- _Exercise objective_
At the line containing "This screenshot has height=322, width=1568.", begin an exact copy of the lines below and continue through the final one, with no pictures.

- _Available data_
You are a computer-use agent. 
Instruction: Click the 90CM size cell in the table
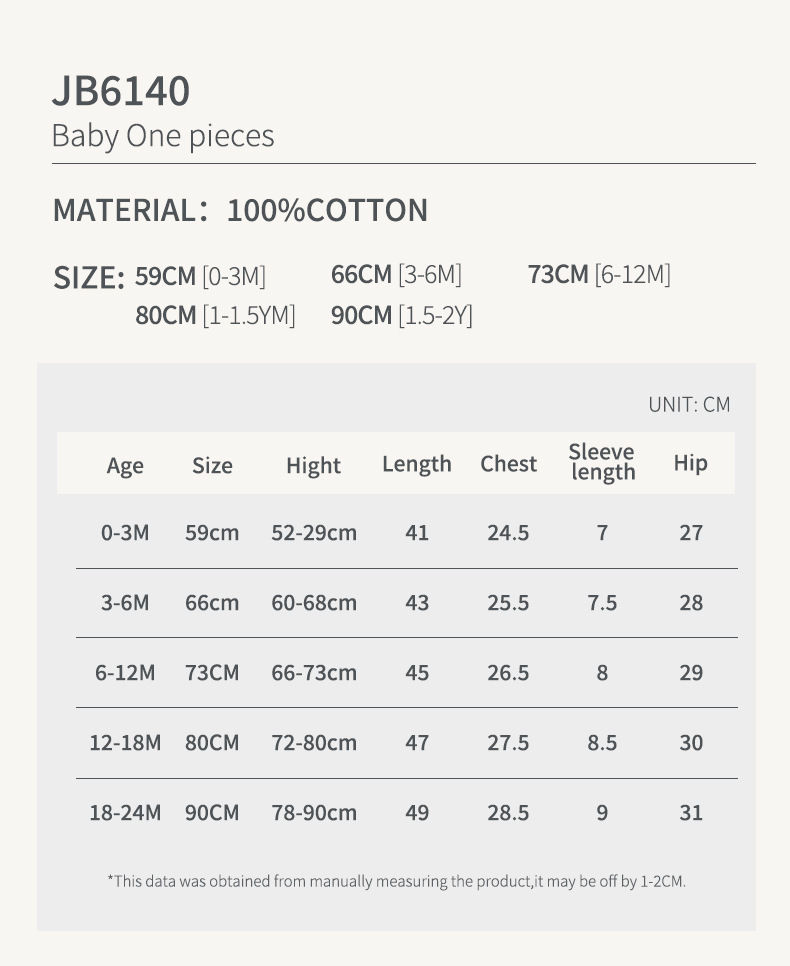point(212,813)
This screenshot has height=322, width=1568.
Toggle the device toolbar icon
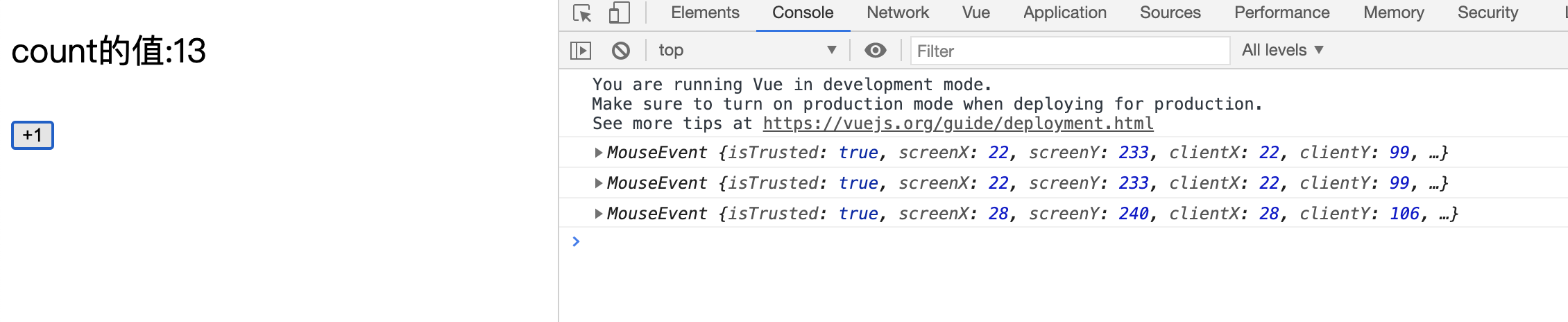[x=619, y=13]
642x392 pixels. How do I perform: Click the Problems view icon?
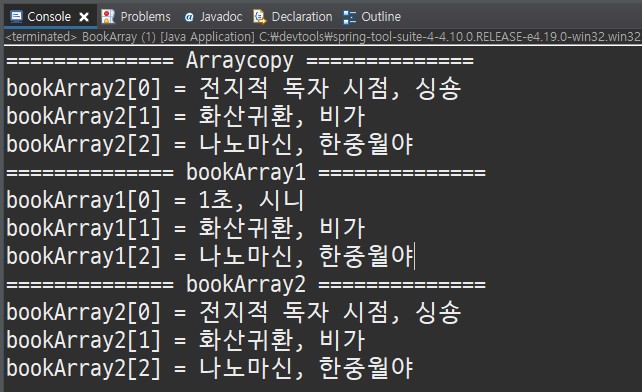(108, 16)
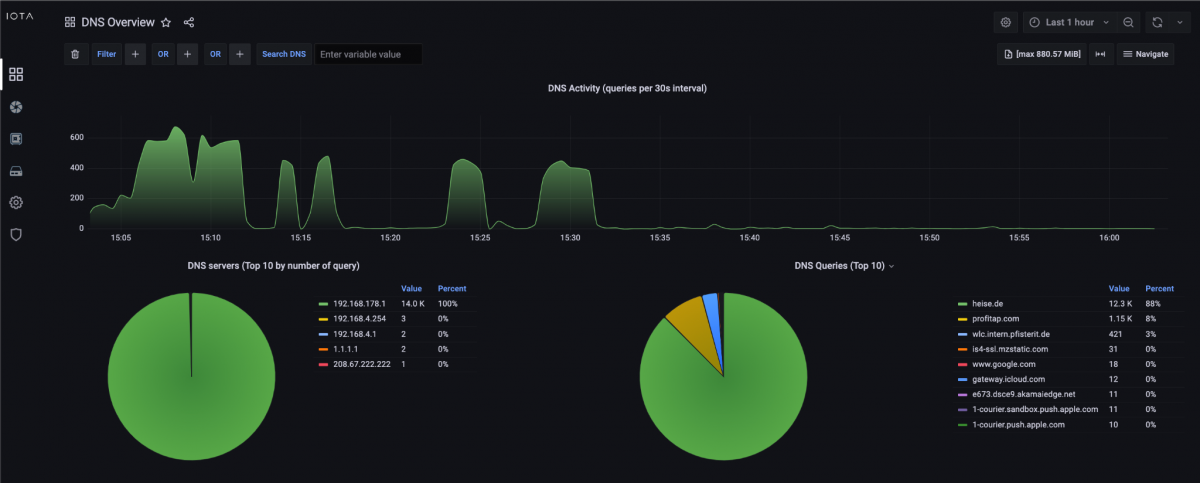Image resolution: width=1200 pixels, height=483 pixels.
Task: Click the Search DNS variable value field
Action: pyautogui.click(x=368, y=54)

- _Response to the exercise_
This screenshot has height=322, width=1568.
Toggle the device toolbar icon
[x=619, y=13]
642x392 pixels. How do I perform: Click the Problems view icon?
(108, 16)
Image resolution: width=1200 pixels, height=483 pixels.
Task: Click the Search DNS variable value field
Action: pyautogui.click(x=368, y=54)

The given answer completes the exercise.